Montréal
05:00 25 novembre 2020 | mise à jour le: 27 novembre 2020 à 16:18 temps de lecture: 4 minutes

Un appartement invivable en raison du bruit d’un chantier

Un appartement invivable en raison du bruit d’un chantier
Photo: Félix Lacerte-Gauthier/MétroDe son salon, Antoinette Esposito peut voir les travaux qui lui causent tant de désagréments.

Confinés en raison de la pandémie, des résidents d’un immeuble dans l’arrondissement de Saint-Léonard se désolent que leur demeure soit devenue «invivable» en raison de travaux de construction qui perdurent en face de chez eux.

«On est en pleine épidémie. On nous demande de rester à la maison. Je n’ai pas de chalet. Je suis dans un logement. Mais de l’autre côté de la rue, ils creusent sans arrêt», déplore Antoinette Esposito, à bout de nerfs.
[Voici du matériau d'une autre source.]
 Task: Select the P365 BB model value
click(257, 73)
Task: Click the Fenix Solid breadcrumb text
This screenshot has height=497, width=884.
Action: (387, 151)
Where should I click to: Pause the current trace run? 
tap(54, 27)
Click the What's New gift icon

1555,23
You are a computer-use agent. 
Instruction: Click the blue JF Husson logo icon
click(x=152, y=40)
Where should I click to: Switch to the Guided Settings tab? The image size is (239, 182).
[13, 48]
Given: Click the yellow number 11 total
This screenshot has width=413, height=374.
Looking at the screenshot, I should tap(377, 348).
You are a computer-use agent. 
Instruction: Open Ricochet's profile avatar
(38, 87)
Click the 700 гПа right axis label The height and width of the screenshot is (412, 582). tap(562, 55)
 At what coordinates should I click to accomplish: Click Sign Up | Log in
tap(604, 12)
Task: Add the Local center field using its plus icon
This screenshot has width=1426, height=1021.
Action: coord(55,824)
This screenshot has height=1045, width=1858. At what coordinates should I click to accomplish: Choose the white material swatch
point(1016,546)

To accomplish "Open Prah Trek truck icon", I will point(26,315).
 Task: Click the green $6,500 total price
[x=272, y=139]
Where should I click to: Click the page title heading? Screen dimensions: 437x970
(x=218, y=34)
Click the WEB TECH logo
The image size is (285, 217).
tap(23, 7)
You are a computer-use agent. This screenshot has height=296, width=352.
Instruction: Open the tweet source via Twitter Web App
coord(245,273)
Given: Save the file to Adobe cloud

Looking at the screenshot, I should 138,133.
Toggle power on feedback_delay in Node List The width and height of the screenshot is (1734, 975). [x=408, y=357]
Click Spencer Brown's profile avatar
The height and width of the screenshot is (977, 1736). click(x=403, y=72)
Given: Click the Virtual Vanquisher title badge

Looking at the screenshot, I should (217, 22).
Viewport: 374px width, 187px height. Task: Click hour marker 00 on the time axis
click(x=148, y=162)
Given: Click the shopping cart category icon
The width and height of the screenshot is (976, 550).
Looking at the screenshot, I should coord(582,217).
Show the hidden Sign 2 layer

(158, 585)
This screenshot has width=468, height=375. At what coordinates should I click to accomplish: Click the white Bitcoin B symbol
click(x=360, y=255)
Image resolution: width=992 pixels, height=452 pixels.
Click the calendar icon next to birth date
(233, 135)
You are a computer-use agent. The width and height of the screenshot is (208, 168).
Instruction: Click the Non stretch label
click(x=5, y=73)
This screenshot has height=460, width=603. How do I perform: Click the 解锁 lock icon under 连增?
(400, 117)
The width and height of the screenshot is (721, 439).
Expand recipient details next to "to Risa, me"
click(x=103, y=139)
Cette résidante d’un immeuble de la rue Jean-Talon Est, près de l’intersection de la rue d’Abancourt, n’en peut plus de vivre avec le bruit des travaux de construction qui ont lieu en face de chez elle.

De l’autre côté de la rue, un important chantier est entamé afin de construire le projet de Néo Condos, qui s’étalera sur 8 étages.

Sur place, le bruit est incessant. Le plancher et les murs vibrent en raison des travaux, comme a pu le constater Métro.

«À la fin de la journée, je suis brûlée», s’exaspère Mme Esposito.

Ses voisins déplorent tout autant une qualité de vie qui s’amoindrit en raison du chantier.

«Le matin, ça me réveille toujours. On l’entend parfois jusqu’à 8h du soir. Et même la fin de semaine, ils continuent les travaux et on ne peut pas dormir», s’attriste Suzanne, qui trouve également les vibrations bien dérangeantes.

Une autre voisine, qui ne veut pas être nommée, dénonce également que les travaux se poursuivent même la fin de semaine. «Le bruit, pour moi, n’est pas vivable. Et même les journées plus chaudes, on devait garder les fenêtres fermées.»

«Dès 7h le matin, ça commence à faire “bang-bang-bang”. Et le soir, on n’est pas capable de se reposer non plus, le bruit continue», ajoute-t-elle.

Selon eux, le bruit incessant perdure depuis la fin du mois de septembre.

Le rez-de-chaussée de l’immeuble est occupé par le commerce Mosti Mondiale 2000. Claudio, le propriétaire, comprend très bien ses voisins d’en haut de se plaindre.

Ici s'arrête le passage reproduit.